Shortly after he gets fired from his job as a minor-league baseball announcer, Artie Decker (Billy Crystal) and his wife Diane (Bette Midler) get a chance to spend time with their three grandchildren. Their worry-wart daughter Alice (Marisa Tomei) and her inventor husband Phil (Tom Everett Scott) have been invited to a convention/getaway, so Alice reluctantly asks her parents to babysit for five days.

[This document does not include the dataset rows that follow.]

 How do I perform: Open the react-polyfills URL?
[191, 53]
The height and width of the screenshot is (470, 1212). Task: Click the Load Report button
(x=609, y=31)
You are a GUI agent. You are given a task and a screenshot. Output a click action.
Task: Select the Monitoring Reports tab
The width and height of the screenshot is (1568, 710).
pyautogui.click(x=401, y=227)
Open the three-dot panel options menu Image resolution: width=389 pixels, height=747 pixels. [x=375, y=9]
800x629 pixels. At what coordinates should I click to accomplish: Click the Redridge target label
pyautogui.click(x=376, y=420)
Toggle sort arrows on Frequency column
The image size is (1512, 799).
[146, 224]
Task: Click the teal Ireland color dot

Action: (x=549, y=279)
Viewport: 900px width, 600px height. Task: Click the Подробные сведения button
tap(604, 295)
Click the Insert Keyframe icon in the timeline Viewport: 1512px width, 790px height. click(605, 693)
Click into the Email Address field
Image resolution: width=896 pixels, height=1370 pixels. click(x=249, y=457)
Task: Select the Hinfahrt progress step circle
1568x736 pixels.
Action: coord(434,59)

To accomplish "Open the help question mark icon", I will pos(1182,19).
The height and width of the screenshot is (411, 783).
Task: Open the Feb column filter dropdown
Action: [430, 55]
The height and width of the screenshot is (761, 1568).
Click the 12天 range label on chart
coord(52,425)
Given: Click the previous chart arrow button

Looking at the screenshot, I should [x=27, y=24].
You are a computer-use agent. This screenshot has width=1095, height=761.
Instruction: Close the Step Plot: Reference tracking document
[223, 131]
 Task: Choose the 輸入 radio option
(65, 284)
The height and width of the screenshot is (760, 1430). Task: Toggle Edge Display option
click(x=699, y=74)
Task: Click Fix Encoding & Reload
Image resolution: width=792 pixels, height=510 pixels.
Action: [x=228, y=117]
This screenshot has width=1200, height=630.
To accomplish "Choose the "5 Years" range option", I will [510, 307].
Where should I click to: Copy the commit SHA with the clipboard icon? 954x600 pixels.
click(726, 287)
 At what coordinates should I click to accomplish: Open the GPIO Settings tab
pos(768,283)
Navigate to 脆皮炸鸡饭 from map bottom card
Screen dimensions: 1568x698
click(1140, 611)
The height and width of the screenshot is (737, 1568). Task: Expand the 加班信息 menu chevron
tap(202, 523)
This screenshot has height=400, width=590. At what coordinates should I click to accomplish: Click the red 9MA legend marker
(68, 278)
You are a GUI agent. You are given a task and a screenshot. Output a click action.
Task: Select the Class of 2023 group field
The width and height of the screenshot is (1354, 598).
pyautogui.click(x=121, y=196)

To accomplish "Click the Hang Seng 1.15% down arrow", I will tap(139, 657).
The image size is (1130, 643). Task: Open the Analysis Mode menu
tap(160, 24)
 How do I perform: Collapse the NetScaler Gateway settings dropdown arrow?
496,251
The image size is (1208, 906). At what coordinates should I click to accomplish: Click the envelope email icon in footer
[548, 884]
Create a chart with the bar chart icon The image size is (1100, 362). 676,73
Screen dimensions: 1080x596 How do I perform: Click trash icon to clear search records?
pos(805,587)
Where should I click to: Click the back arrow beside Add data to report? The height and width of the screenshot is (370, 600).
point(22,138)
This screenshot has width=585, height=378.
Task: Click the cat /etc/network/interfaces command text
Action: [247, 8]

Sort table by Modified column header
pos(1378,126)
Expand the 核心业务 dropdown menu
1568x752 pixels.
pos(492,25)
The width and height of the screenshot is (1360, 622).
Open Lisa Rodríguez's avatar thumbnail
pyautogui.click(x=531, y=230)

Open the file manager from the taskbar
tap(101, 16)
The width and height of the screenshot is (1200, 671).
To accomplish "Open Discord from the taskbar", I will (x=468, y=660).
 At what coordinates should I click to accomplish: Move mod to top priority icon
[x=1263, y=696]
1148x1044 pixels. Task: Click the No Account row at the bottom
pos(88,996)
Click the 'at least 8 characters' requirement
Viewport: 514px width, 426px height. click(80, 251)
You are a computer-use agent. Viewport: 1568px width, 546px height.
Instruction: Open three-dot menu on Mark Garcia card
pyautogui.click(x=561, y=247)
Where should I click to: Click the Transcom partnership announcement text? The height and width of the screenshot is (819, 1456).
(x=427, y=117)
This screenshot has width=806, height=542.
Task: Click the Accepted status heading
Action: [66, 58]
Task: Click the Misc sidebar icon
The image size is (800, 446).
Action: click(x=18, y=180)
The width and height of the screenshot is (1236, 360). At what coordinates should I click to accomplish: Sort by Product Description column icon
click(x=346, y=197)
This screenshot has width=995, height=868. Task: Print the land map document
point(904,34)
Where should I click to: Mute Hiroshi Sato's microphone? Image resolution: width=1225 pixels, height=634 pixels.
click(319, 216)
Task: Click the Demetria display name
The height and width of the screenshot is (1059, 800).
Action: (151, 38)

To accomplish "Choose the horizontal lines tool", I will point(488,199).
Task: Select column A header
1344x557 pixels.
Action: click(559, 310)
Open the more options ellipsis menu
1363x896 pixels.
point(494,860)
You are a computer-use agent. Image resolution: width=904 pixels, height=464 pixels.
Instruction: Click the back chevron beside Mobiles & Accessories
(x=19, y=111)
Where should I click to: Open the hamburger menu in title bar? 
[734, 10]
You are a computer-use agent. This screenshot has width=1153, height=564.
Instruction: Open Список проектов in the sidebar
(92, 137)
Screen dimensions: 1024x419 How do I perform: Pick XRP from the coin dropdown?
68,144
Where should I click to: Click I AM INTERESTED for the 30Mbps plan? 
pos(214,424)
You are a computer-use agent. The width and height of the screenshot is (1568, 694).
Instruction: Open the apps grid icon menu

Parental Guidance is one of those intergenerational embarrassment comedies in the Meet the Fockers line, where children can enjoy seeing grown-ups looking ridiculous. Seniors, meanwhile, can chuckle along with Artie's bewilderment over such phenomena as tofu, Twitter and kids' baseball games designed to end in a tie. Alice stands as the mid-generation audience's representative here – she gets hives just thinking about her boisterously vulgar parents. In an early scene, she offers some helpful advice to her trio of coddled kids – the perfectionist 12-year-old Harper (Bailee Madison), timid, stuttering eight-year-old Turner (Joshua Rush) and Barker (Kyle Harrison Breitkopf), a five-year-old hellion with a trouble-making imaginary friend.

Unable to bear the thought of exposing the kids to her parents, Alice makes an excuse to come back home early from her planned sexy time with hubbie, so she hangs around for a few more scenes. Predictably, Artie's and Diane's old-school, carefree/careless parenting style is at odds with her neurotically precious house rules, which include "three put-ups" for every "put-down" and a ban on the words "don't" and "no." When the family goes to a restaurant, it's "Pan-Asian," not Chinese, and the restaurant's owner (Gedde Watanabe) is a silly gent who says "Oy vey" and believes that Barker's imaginary kangaroo friend is real.

As well as a meditation on changing generational customs, Parental Guidance is a reminder of all those things that we have in common, especially below the belt. Artie gets hit in the crotch by both a water gun and a baseball bat (he counter-strikes by projectile-vomiting his chili dog). Later, Barker urinates from the top of a half-pipe at a skateboarding event, causing cameo star Tony Hawk to wipe out in a pee puddle. There's also a touching scene as grandpa sings a song to help his constipated grandson squeeze one out in the men's room at a baseball game.

Director Andy Fickman, who previously made the cross-dressing basketball comedy She's The Man and the Dwayne (The Rock) Johnson comedy The Game Plan, follows Crystal's lead as the comedian riffs through scenes with a glazed, mock-incredulity, tossing out one-liners as if listening to some private Catskills rhythm track. Though Midler breezily trades quips with him at the same tempo, her character feels sketchy here, as a former good-time weather gal whose main project is to transform her earnest 12-year-old granddaughter into a pubescent hussy.

Tomei, in the doubly thankless role of ungrateful daughter and over-controlling mom, at least wins a sympathy vote and serves as a cautionary example. Parents of young children, be guided: Go book a hotel and have some naughty fun. This movie isn't for you, although it's possible it will serve as a meeting point for your elders and youngers.